Objetivo da tarefa
Troque "compilação" por "coletânea" e reescreva a parte do texto sobre o livro "Mensalão" que abre com as palavras "Além disso, ainda" e fecha com "período do julgamento.".

Pois bem, passados dois meses do julgamento da Ação Penal 470, o
jornalista Merval Pereira das Organizações Globo lançou nesta semana um
livro chamado “Mensalão”, com prefácio de Ayres Brito. Ora, o indivíduo
que era o presidente da suprema corte do país prefaciando um livro sobre
um julgamento que ainda nem teve seus acórdãos publicados?
Além disso, ainda cabe recurso em alguns casos, pois a ação ainda nem
transitou em julgado. Para quem proferiu tantos discursos em nome da
necessidade da “ética na política” durante o julgamento, isso é, no
mínimo imoral, tendo em vista que o livro em questão não é jurídico, mas
uma compilação de artigos de opinião de um jornalista publicados em
jornal durante o período do julgamento.
Eis aí os indícios de uma verdadeira parceria público/privada entre um
ministro do STF e mídia, a voz da oposição neste país. Uma relação, no
mínimo, promíscua em termos democráticos e republicanos.
Pensava-se que não poderia haver nada mais indecoroso do que o
comparecimento do ministro Gilmar Mendes ao lançamento do livro “O país
dos Petralhas II”, de um blogueiro da revista Veja em pleno julgamento
da AP 470. Todavia, agora há que se indagar sobre quem agiu de forma
mais imoral.

Conteúdo das linhas
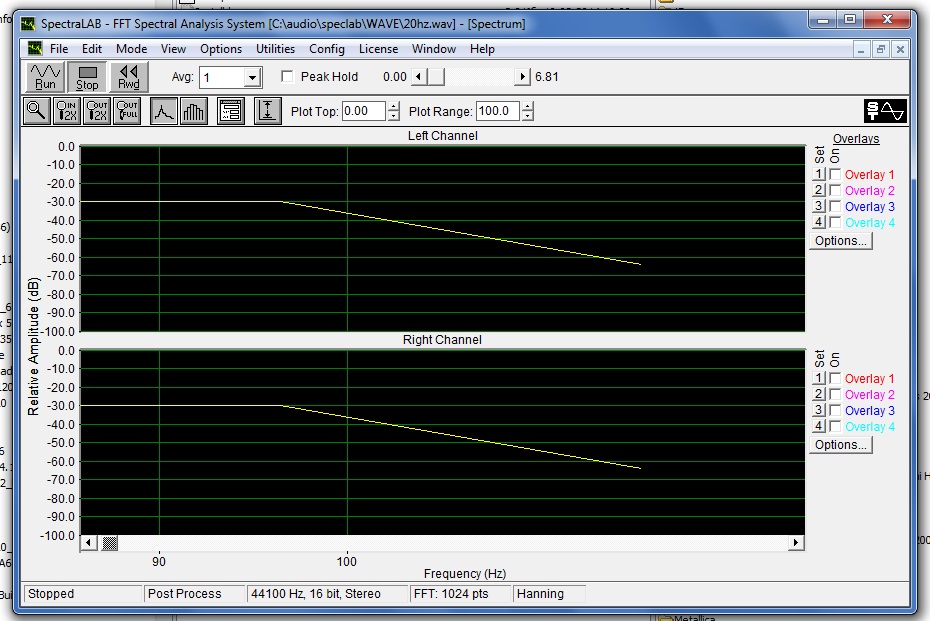Decrease Plot Range with down spinner arrow
930x621 pixels.
[x=527, y=116]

Resposta esperada
Além disso, ainda cabe recurso em alguns casos, pois a ação ainda nem
transitou em julgado. Para quem proferiu tantos discursos em nome da
necessidade da “ética na política” durante o julgamento, isso é, no
mínimo imoral, tendo em vista que o livro em questão não é jurídico, mas
uma coletânea de artigos de opinião de um jornalista publicados em
jornal durante o período do julgamento.